Обоз обычный, три кибитки
Везут домашние пожитки,
Кастрюльки, стулья, сундуки,
Варенье в банках, тюфяки,
Перины, клетки с петухами,
Горшки, тазы et cetera,
Ну, много всякого добра.
И вот в избе между слугами
Поднялся шум, прощальный плач:
Ведут на двор осьмнадцать кляч,
Вау-вау-вау... как говорит сегоднящняя молодежь - "Пошла жара". Татьяна, наконец, решилась и пошли сборы.

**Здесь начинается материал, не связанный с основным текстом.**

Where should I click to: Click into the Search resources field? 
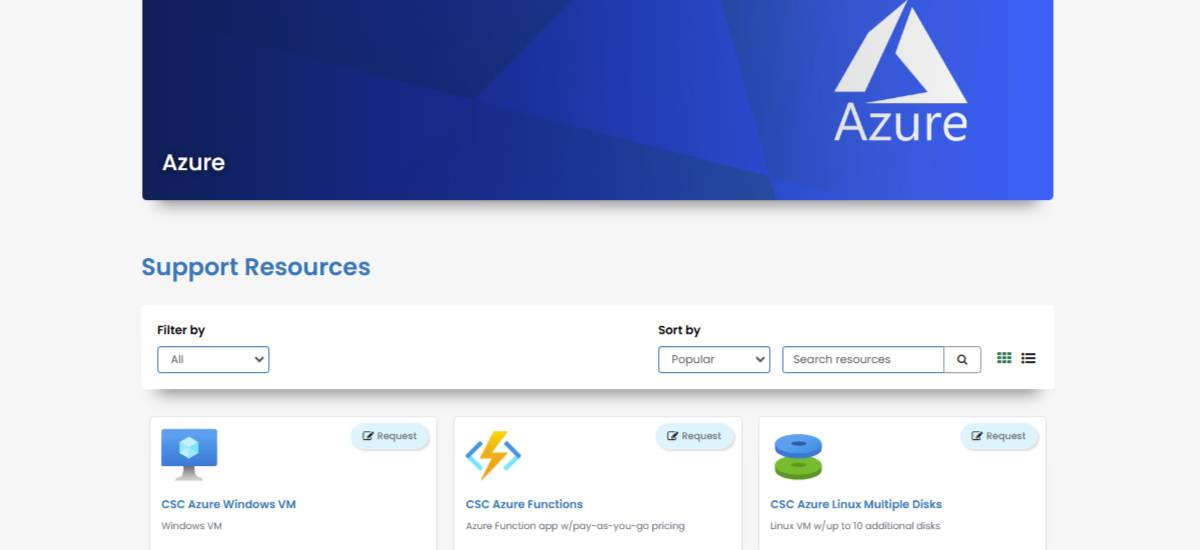coord(862,360)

В возок боярский их впрягают,
Готовят завтрак повара,
Горой кибитки нагружают,
Бранятся бабы, кучера.
На кляче тощей и косматой
Сидит форейтор бородатый,
Сбежалась челядь у ворот
Прощаться с барами. И вот
Уселись, и возок почтенный,
Скользя, ползет за ворота.
"Простите, мирные места!
Прости, приют уединенный!
Увижу ль вас?.." И слез ручей
У Тани льется из очей.
Так, для начала разберемся с транспортным средством. Боярский возок - экипаж, составленный из кузова кареты, поставленного на сани. Хотя, теоретически все могло выглядить и как-то так:
Про клячу и бородатого форейтора - прямые указания на то, что дела у Лариных идут не блестяще, скажем так. Совсем не блестяще. Форейтор - это кучер, но не правивший возком, а сидящий на передней лошади при упряжке цугом. Обычно это был совсем молодой человек, или может мальчик. Тут -сами видите. Да и первая, главная лошадь - у него кляча. Так что....

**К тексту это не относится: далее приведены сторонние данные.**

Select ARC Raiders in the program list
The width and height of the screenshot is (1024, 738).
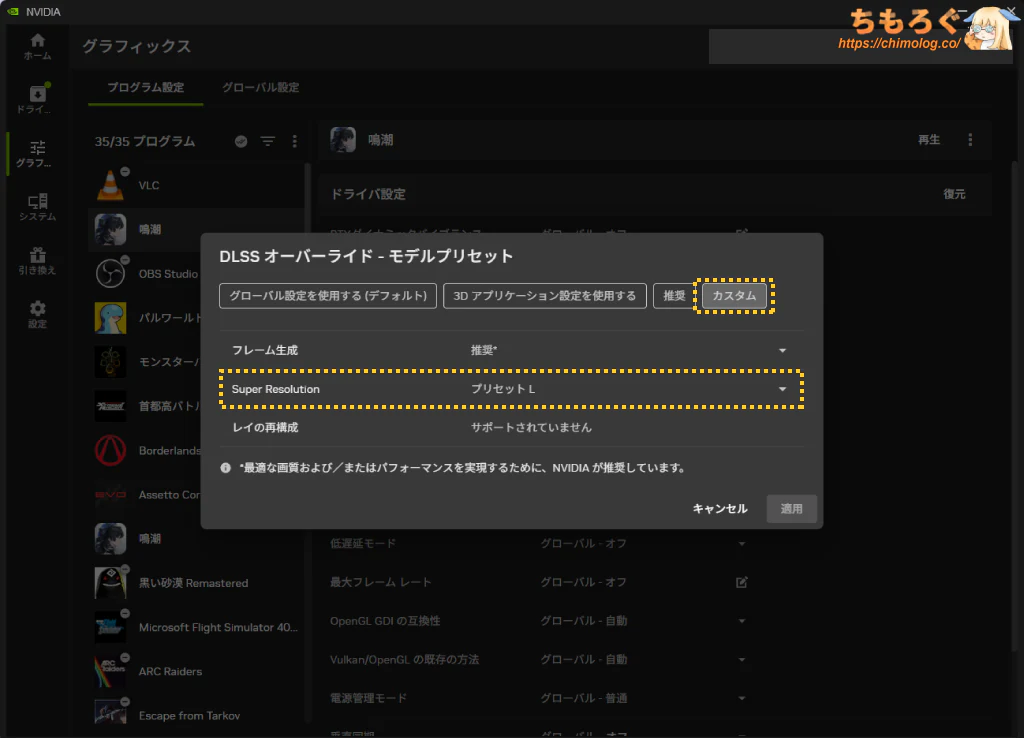click(170, 671)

Ну а Таня конечно рыдает. И это нормально - ей страшно, ее беспокоит неопределенность и будущее. Она отрывается от мест, где родилась и провела всю жизнь. Но в целом, в душе, она готова к переменам и даже жаждет их.
Когда благому просвещенью
Отдвинем более границ,
Со временем (по расчисленью
Философических таблиц,
Лет чрез пятьсот) дороги верно
У нас изменятся безмерно:
Шоссе Россию здесь и тут,
Соединив, пересекут.
Мосты чугунные чрез воды
Шагнут широкою дугой,
Раздвинем горы, под водой
Пророем дерзостные своды,
И заведет крещеный мир
На каждой станции трактир.
Гыыыы.... сколько лет прошло - а все те же проблемы. Извечные русские :-))) Хотя Пушкин дал нам 500 лет :-)) Время еще есть. Философские таблицы тут - это книга французского статистика Шарля Дюпена "Производительные и торговые силы Франции" (1827), где даны сравнительные статистические таблицы, показывающие экономику европейских государств, в том числе и России.
П-Ш-Ф Дюпен
Теперь у нас дороги плохи,
Мосты забытые гниют,
На станциях клопы да блохи
Заснуть минуты не дают;
Трактиров нет. В избе холодной
Высокопарный, но голодный
Для виду прейскурант висит
И тщетный дразнит аппетит,
Меж тем, как сельские циклопы
Перед медлительным огнем
Российским лечат молотком
Изделье легкое Европы,
Благословляя колеи
И рвы отеческой земли.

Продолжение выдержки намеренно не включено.